Transaction guidelines
This document gives a few examples of the usage of database transactions in application code.
For further reference, check PostgreSQL documentation about transactions.
Database decomposition and sharding
The Pods Group plans to split the main GitLab database and move some of the database tables to other database servers.
We start decomposing the ci_*
-related database tables first. To maintain the current application
development experience, we add tooling and static analyzers to the codebase to ensure correct
data access and data modification methods. By using the correct form for defining database transactions,
we can save significant refactoring work in the future.
The transaction block
The ActiveRecord
library provides a convenient way to group database statements into a transaction:
issue = Issue.find(10)
project = issue.project
ApplicationRecord.transaction do
issue.update!(title: 'updated title')
project.update!(last_update_at: Time.now)
end
This transaction involves two database tables. In case of an error, each UPDATE
statement rolls back to the previous consistent state.
NOTE:
Avoid referencing the ActiveRecord::Base
class and use ApplicationRecord
instead.
Transaction and database locks
When a transaction block is opened, the database tries to acquire the necessary locks on the resources. The type of locks depend on the actual database statements.
Consider a concurrent update scenario where the following code is executed at the same time from two different processes:
issue = Issue.find(10)
project = issue.project
ApplicationRecord.transaction do
issue.update!(title: 'updated title')
project.update!(last_update_at: Time.now)
end
The database tries to acquire the FOR UPDATE
lock for the referenced issue
and
project
records. In our case, we have two competing transactions for these locks,
and only one of them successfully acquires them. The other transaction has
to wait in the lock queue until the first transaction finishes. The execution of the
second transaction is blocked at this point.
Transaction speed
To prevent lock contention and maintain stable application performance, the transaction block should finish as fast as possible. When a transaction acquires locks, it holds on to them until the transaction finishes.
Apart from application performance, long-running transactions can also affect application upgrade processes by blocking database migrations.
Dangerous example: third-party API calls
Consider the following example:
member = Member.find(5)
Member.transaction do
member.update!(notification_email_sent: true)
member.send_notification_email
end
Here, we ensure that the notification_email_sent
column is updated only when the
send_notification_email
method succeeds. The send_notification_email
method
executes a network request to an email sending service. If the underlying infrastructure
does not specify timeouts or the network call takes too long time, the database transaction
stays open.
Ideally, a transaction should only contain database statements.
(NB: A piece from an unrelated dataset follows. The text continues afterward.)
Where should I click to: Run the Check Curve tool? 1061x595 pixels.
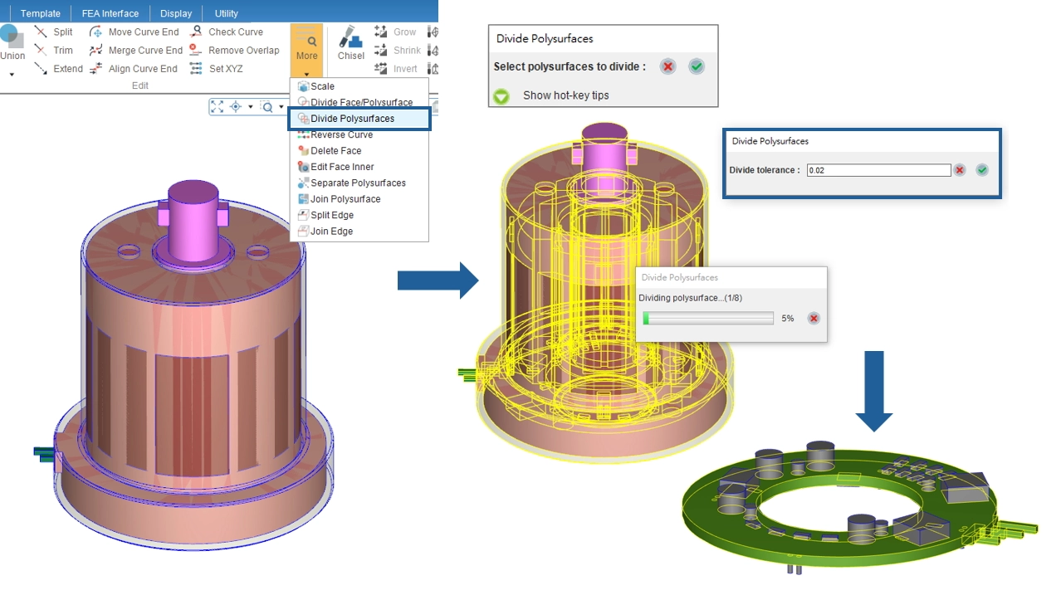(x=196, y=32)
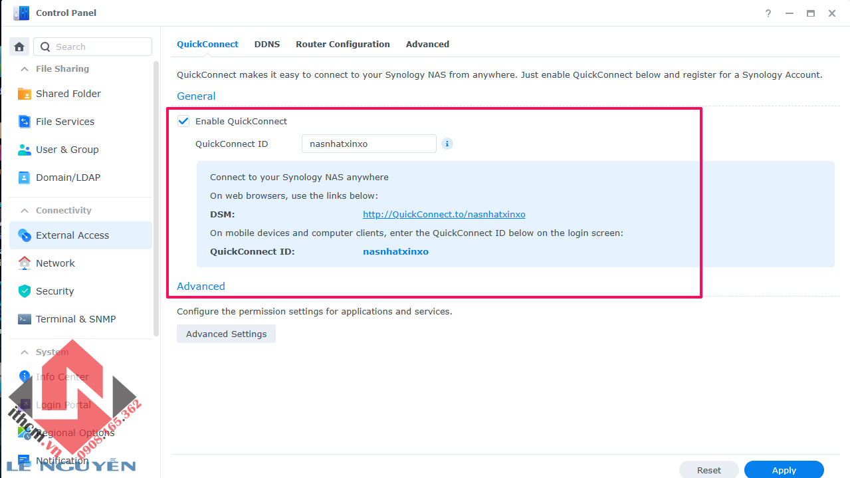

Avoid doing in a transaction
block:
- External network requests such as:
- Triggering Sidekiq jobs.
- Sending emails.
- HTTP API calls.
- Running database statements using a different connection.
- File system operations.
- Long, CPU intensive computation.
- Calling
sleep(n)
.
Explicit model referencing
If a transaction modifies records from the same database table, we advise to use the
Model.transaction
block:
build_1 = Ci::Build.find(1)
build_2 = Ci::Build.find(2)
Ci::Build.transaction do
build_1.touch
build_2.touch
end
The transaction above uses the same database connection for the transaction as the models
in the transaction
block. In a multi-database environment the following example is dangerous:
# `ci_builds` table is located on another database
class Ci::Build < CiDatabase
end
build_1 = Ci::Build.find(1)
build_2 = Ci::Build.find(2)
ApplicationRecord.transaction do
build_1.touch
build_2.touch
end
The ApplicationRecord
class uses a different database connection than the Ci::Build
records.
The two statements in the transaction block are not part of the transaction and are
rolled back in case something goes wrong. They act as 3rd part calls.